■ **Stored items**
○ ○ ○ ○ ○

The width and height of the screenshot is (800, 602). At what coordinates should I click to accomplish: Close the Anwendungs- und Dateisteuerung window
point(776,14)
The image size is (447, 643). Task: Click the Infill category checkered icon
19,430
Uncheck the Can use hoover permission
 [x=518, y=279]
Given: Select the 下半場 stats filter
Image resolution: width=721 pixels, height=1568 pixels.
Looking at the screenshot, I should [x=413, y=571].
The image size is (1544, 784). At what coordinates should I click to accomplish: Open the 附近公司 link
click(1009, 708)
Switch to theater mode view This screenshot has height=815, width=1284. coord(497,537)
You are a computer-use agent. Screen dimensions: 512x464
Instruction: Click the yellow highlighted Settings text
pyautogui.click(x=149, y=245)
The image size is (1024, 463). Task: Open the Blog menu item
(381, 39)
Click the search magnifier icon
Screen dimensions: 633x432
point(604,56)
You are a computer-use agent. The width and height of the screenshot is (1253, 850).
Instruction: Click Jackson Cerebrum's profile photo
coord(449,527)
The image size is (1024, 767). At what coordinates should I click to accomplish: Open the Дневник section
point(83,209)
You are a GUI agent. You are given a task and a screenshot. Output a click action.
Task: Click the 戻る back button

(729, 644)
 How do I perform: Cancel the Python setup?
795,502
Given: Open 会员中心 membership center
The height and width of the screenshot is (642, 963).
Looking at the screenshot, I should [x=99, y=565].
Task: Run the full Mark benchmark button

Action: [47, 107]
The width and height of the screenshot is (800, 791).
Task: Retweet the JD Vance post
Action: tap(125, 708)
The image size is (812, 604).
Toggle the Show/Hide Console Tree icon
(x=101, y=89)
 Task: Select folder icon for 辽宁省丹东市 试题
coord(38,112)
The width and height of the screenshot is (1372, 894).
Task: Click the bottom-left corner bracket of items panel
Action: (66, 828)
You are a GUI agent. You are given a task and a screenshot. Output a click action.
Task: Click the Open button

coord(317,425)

○ ○ ○ ○ ○

■ **What is being asked**
Return, without any change, only the lines from the one containing "How do I perform: Cancel the Python setup?" through the last line of the entries above.

■ **Task response**
 How do I perform: Cancel the Python setup?
795,502
Given: Open 会员中心 membership center
The height and width of the screenshot is (642, 963).
Looking at the screenshot, I should [x=99, y=565].
Task: Run the full Mark benchmark button

Action: [47, 107]
The width and height of the screenshot is (800, 791).
Task: Retweet the JD Vance post
Action: tap(125, 708)
The image size is (812, 604).
Toggle the Show/Hide Console Tree icon
(x=101, y=89)
 Task: Select folder icon for 辽宁省丹东市 试题
coord(38,112)
The width and height of the screenshot is (1372, 894).
Task: Click the bottom-left corner bracket of items panel
Action: (66, 828)
You are a GUI agent. You are given a task and a screenshot. Output a click action.
Task: Click the Open button

coord(317,425)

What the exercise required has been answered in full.